Interact with a .env file from the command line.

Primary LanguagePHPMIT LicenseMIT

WP-CLI Dotenv Command

Travis Build Packagist

NAME

  wp dotenv

DESCRIPTION

  Manage a .env file

SYNOPSIS

  wp dotenv <command>

SUBCOMMANDS

  delete      Delete a definition from the environment file
  get         Get the value for a given key from the environment file
  init        Initialize the environment file
  list        List the defined variables from the environment file
  salts       Manage WordPress salts in .env format
  set         Set a value in the environment file for a given key.

All dotenv commands accept a --file=<path> parameter to specify the location of the environment file.
Defaults to .env.
If used, this parameter can be an absolute or relative path to the environment file, but which must include the file name (it does not have to be .env).

init

Initializes a new environment file.

By default, this command will only create the environment file if it does not already exist, but it can do much more.

--template=<file>

You may optionally initialize the environment file using another file as a template (eg: .env.example, a common convention). Run wp dotenv init --template=.env.example to use that file as the basis for the new environment file.

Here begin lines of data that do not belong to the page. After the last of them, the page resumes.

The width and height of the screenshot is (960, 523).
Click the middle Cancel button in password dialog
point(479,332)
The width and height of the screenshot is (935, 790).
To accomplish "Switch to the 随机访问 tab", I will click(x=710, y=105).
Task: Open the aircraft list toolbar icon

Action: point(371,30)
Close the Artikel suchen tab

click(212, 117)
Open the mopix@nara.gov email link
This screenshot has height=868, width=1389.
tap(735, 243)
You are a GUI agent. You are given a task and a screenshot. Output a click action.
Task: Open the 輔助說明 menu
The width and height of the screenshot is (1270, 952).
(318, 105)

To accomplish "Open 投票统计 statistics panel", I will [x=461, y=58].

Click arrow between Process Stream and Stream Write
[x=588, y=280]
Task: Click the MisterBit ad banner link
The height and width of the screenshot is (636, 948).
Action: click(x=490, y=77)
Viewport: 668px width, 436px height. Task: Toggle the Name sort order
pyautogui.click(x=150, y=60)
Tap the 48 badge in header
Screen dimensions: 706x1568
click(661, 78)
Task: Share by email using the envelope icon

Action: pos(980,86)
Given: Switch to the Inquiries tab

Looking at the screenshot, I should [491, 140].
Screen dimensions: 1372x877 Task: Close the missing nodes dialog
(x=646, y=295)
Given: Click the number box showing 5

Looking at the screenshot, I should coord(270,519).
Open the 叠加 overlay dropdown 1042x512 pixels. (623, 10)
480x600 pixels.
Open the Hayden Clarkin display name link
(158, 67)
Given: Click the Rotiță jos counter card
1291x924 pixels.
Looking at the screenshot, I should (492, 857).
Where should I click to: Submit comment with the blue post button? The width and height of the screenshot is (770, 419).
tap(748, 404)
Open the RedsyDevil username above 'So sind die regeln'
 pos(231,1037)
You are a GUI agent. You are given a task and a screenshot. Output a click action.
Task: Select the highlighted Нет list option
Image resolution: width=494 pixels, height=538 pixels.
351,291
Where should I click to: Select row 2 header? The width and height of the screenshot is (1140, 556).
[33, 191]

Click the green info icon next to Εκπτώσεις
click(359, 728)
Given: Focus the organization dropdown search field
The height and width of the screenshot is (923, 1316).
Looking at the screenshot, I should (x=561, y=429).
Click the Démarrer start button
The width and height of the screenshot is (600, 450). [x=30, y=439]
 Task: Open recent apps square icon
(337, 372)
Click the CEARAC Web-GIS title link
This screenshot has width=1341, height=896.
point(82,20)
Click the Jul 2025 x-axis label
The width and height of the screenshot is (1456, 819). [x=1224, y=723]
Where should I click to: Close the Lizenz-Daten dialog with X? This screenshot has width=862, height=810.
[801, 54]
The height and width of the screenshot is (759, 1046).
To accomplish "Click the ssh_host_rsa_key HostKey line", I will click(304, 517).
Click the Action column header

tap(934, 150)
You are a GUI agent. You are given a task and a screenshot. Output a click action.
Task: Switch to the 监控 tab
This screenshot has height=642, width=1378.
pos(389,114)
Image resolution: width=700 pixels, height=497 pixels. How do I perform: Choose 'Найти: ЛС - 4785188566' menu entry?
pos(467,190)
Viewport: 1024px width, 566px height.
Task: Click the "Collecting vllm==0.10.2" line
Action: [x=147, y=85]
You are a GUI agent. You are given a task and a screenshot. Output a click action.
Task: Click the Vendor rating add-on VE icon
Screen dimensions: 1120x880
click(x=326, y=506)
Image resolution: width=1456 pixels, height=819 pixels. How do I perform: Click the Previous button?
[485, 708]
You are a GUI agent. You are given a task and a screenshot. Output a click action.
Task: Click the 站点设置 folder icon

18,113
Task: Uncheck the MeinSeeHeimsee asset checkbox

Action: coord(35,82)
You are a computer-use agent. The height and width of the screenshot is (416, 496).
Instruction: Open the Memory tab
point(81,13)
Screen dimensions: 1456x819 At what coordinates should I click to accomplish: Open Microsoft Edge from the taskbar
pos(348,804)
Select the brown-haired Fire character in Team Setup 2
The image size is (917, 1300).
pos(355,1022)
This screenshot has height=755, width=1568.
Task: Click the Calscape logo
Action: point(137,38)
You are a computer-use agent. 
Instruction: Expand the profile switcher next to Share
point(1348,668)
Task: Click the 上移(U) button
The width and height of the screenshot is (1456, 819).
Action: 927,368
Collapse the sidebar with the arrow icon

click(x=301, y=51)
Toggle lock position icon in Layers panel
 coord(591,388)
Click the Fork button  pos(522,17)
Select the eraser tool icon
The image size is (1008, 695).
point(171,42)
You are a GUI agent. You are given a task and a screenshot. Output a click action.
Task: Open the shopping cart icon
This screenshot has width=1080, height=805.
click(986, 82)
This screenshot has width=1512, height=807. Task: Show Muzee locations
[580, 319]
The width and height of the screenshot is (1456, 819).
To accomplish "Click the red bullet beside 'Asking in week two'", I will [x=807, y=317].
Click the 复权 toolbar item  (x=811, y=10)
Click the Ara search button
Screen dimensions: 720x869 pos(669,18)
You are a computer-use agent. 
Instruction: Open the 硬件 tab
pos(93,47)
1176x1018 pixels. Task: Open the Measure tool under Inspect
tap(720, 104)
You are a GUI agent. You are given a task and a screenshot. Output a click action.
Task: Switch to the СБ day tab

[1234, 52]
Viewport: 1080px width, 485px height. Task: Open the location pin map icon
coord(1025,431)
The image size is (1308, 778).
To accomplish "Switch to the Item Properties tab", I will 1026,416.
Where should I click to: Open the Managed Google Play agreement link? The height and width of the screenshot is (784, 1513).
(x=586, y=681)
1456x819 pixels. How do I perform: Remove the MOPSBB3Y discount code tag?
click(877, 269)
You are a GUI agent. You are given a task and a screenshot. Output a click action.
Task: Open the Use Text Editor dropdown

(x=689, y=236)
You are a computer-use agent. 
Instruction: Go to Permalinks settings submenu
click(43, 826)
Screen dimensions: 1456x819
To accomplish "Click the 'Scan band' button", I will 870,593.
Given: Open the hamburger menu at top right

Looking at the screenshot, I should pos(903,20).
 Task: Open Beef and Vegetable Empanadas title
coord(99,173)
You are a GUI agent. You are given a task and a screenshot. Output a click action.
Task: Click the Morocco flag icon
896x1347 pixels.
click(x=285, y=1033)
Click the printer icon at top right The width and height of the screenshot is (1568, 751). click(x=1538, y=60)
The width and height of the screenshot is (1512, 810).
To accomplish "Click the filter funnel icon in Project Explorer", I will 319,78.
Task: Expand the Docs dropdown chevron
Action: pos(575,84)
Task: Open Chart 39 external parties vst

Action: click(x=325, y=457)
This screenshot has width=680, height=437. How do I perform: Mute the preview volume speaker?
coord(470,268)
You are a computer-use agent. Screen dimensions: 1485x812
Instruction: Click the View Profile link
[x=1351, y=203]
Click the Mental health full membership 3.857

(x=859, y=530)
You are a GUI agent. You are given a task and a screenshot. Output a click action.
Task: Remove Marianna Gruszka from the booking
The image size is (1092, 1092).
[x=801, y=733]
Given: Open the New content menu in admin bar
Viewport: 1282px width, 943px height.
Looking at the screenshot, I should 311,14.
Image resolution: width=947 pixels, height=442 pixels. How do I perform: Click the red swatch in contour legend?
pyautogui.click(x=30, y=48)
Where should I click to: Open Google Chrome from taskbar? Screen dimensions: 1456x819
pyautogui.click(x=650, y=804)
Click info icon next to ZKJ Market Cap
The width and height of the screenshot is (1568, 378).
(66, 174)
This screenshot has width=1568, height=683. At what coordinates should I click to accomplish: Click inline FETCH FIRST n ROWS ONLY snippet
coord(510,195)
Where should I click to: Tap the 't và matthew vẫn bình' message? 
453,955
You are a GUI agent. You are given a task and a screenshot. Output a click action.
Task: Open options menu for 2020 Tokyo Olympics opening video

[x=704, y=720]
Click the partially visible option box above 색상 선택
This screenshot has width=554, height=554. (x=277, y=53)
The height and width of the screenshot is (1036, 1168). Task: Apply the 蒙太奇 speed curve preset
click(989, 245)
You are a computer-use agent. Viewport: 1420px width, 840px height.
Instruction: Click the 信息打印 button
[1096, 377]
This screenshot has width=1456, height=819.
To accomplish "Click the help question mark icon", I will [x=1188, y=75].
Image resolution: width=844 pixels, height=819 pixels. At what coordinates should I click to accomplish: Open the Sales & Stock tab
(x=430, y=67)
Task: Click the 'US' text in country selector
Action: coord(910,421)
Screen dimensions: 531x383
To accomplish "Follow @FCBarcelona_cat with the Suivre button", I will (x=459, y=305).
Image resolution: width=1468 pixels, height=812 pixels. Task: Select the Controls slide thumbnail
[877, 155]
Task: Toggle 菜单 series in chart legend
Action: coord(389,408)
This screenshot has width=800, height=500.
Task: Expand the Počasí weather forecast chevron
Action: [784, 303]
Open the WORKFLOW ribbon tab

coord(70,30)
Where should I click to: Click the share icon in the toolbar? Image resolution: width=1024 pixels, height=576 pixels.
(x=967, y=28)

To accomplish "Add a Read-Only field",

By default, the new file will be a copy of the template, but you may also set new values on the fly interactively! Passing the --interactive flag with the same command will prompt for each defined variable in the template. You may specify a new value to use, or simply leave it blank to keep the template-defined value. Any other lines/comments from the template are preserved.

--with-salts

Initialize the new environment file with fresh salts provided by the wordpress.org salt generator service. Any existing keys by the same name will not be overwritten. See salts.

--force

Overwrites an existing environment file, if it exists.

list [<pattern>...]

Prints out all of the key/value pairs as defined in the environment file.

You may also optionally limit the output to specific keys, or even keys that match simple patterns using glob pattern syntax. Eg: wp dotenv list DB_* *AWS* would produce a list with the following hypotheical keys:

DB_NAME=...
DB_PASS=...
S3_AWS_ID=...
S3_AWS_SECRET=...

The list command supports all of the same options for --format=<out> you've known to grow and love (table,json,csv,..etc). Default: table.

get <key>

Get the value of a defined key from the environment file.

set <key> <value>

Set the value of a key in the environment file.

By default the value that is set is not quoted in the file. If you need your value to be quoted a certain way, you may optionally pass a flag for the preferred style of quote you want: --quote-single or --quote-double.

delete <key>...

Remove one or more definitions for the given keys from the environment file.

salts

generate

Adds variable definitions to the environment file with fresh salts provided by the wordpress.org salt generator service.

By default, any existing keys by the same name will not be overwritten. However, if all of the defined salts in the environment file have the same value, then it is assumed that they are placeholders and will be updated. It is also possible to force regenerate them using --force, or simply use the regenerate command (see below).

regenerate

Same as generate, but will update all keys for salts with new values.

Installation

Recommended

As of WP-CLI v0.23, you may install the dotenv command using the new package command:

wp package install aaemnnosttv/wp-cli-dotenv-command:^2.0

For installation with prior versions of WP-CLI, see the wiki.

That's it! Now you should see the dotenv command as an option when you run wp from any directory.